--- start of Supplied information ---

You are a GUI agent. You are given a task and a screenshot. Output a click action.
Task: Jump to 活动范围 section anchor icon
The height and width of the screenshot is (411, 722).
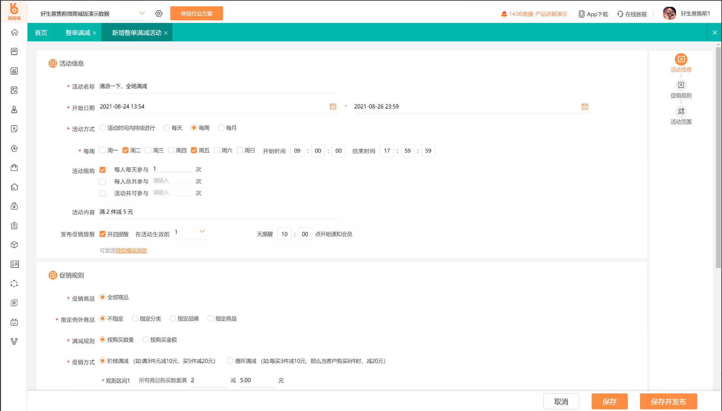click(x=681, y=111)
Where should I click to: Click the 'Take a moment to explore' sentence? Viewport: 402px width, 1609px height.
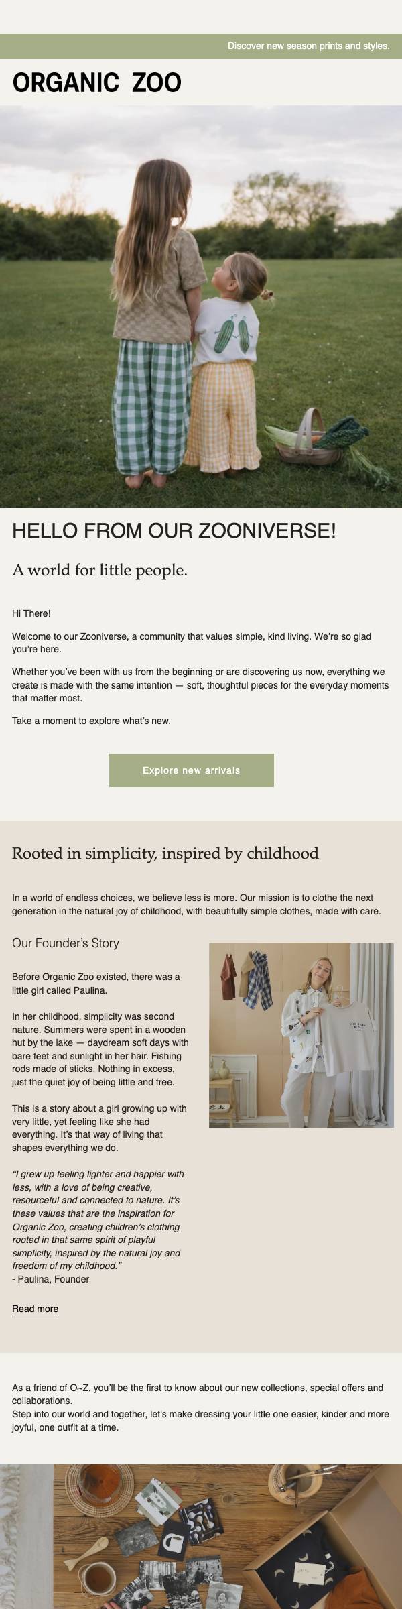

--- end of Supplied information ---

Your goal —
Please copy every row above word for word, leaving the pictures out of your answer.

The output —
You are a GUI agent. You are given a task and a screenshot. Output a click action.
Task: Jump to 活动范围 section anchor icon
The height and width of the screenshot is (411, 722).
click(x=681, y=111)
Where should I click to: Click the 'Take a moment to explore' sentence? Viewport: 402px width, 1609px height.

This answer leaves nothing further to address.